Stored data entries
════════════════

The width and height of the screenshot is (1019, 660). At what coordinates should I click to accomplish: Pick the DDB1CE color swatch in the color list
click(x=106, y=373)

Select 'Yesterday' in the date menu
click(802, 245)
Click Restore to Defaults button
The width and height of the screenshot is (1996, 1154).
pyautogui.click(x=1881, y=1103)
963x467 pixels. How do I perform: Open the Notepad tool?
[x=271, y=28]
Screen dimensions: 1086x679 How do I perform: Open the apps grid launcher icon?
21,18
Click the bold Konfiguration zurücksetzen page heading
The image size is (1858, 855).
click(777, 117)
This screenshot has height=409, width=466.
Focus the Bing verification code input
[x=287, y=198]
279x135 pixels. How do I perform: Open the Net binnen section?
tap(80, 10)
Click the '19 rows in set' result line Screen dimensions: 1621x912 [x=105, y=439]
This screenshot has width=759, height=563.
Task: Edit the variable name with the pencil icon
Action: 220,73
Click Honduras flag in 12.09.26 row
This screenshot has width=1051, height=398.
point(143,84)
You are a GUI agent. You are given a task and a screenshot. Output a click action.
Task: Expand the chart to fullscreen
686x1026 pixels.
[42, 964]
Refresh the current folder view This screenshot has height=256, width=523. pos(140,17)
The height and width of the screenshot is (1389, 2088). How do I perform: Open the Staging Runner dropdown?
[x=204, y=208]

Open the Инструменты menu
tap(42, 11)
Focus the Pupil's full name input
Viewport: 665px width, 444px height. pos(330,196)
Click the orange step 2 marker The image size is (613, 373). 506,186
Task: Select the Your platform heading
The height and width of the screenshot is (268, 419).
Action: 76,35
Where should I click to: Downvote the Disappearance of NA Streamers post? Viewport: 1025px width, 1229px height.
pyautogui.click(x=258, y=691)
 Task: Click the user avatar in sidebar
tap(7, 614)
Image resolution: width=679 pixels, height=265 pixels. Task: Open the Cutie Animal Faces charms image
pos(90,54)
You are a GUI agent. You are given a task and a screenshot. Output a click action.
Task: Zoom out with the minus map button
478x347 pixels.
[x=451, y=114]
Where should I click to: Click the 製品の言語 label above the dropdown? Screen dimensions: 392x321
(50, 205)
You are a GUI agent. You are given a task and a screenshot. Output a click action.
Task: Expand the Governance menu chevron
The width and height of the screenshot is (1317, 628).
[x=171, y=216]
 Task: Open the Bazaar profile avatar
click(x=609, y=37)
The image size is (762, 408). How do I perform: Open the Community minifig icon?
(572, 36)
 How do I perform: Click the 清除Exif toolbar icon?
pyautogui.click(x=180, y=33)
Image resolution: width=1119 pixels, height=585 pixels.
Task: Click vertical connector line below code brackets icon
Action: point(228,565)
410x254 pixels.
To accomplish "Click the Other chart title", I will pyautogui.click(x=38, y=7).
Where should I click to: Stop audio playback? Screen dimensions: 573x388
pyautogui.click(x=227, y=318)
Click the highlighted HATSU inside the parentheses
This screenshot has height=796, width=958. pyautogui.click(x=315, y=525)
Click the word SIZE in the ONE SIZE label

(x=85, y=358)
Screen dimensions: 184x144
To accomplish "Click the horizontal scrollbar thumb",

════════════════

Goal of the exercise –
Could you format every line of the data above as a JSON list of strings, with one string per line and blank lines left out?

Completed task –
[
  "The width and height of the screenshot is (1019, 660). At what coordinates should I click to accomplish: Pick the DDB1CE color swatch in the color list",
  "click(x=106, y=373)",
  "Select 'Yesterday' in the date menu",
  "click(802, 245)",
  "Click Restore to Defaults button",
  "The width and height of the screenshot is (1996, 1154).",
  "pyautogui.click(x=1881, y=1103)",
  "963x467 pixels. How do I perform: Open the Notepad tool?",
  "[x=271, y=28]",
  "Screen dimensions: 1086x679 How do I perform: Open the apps grid launcher icon?",
  "21,18",
  "Click the bold Konfiguration zurücksetzen page heading",
  "The image size is (1858, 855).",
  "click(777, 117)",
  "This screenshot has height=409, width=466.",
  "Focus the Bing verification code input",
  "[x=287, y=198]",
  "279x135 pixels. How do I perform: Open the Net binnen section?",
  "tap(80, 10)",
  "Click the '19 rows in set' result line Screen dimensions: 1621x912 [x=105, y=439]",
  "This screenshot has width=759, height=563.",
  "Task: Edit the variable name with the pencil icon",
  "Action: 220,73",
  "Click Honduras flag in 12.09.26 row",
  "This screenshot has width=1051, height=398.",
  "point(143,84)",
  "You are a GUI agent. You are given a task and a screenshot. Output a click action.",
  "Task: Expand the chart to fullscreen",
  "686x1026 pixels.",
  "[42, 964]",
  "Refresh the current folder view This screenshot has height=256, width=523. pos(140,17)",
  "The height and width of the screenshot is (1389, 2088). How do I perform: Open the Staging Runner dropdown?",
  "[x=204, y=208]",
  "Open the Инструменты menu",
  "tap(42, 11)",
  "Focus the Pupil's full name input",
  "Viewport: 665px width, 444px height. pos(330,196)",
  "Click the orange step 2 marker The image size is (613, 373). 506,186",
  "Task: Select the Your platform heading",
  "The height and width of the screenshot is (268, 419).",
  "Action: 76,35",
  "Where should I click to: Downvote the Disappearance of NA Streamers post? Viewport: 1025px width, 1229px height.",
  "pyautogui.click(x=258, y=691)",
  " Task: Click the user avatar in sidebar",
  "tap(7, 614)",
  "Image resolution: width=679 pixels, height=265 pixels. Task: Open the Cutie Animal Faces charms image",
  "pos(90,54)",
  "You are a GUI agent. You are given a task and a screenshot. Output a click action.",
  "Task: Zoom out with the minus map button",
  "478x347 pixels.",
  "[x=451, y=114]",
  "Where should I click to: Click the 製品の言語 label above the dropdown? Screen dimensions: 392x321",
  "(50, 205)",
  "You are a GUI agent. You are given a task and a screenshot. Output a click action.",
  "Task: Expand the Governance menu chevron",
  "The width and height of the screenshot is (1317, 628).",
  "[x=171, y=216]",
  " Task: Open the Bazaar profile avatar",
  "click(x=609, y=37)",
  "The image size is (762, 408). How do I perform: Open the Community minifig icon?",
  "(572, 36)",
  " How do I perform: Click the 清除Exif toolbar icon?",
  "pyautogui.click(x=180, y=33)",
  "Image resolution: width=1119 pixels, height=585 pixels.",
  "Task: Click vertical connector line below code brackets icon",
  "Action: point(228,565)",
  "410x254 pixels.",
  "To accomplish \"Click the Other chart title\", I will pyautogui.click(x=38, y=7).",
  "Where should I click to: Stop audio playback? Screen dimensions: 573x388",
  "pyautogui.click(x=227, y=318)",
  "Click the highlighted HATSU inside the parentheses",
  "This screenshot has height=796, width=958. pyautogui.click(x=315, y=525)",
  "Click the word SIZE in the ONE SIZE label",
  "(x=85, y=358)",
  "Screen dimensions: 184x144",
  "To accomplish \"Click the horizontal scrollbar thumb\","
]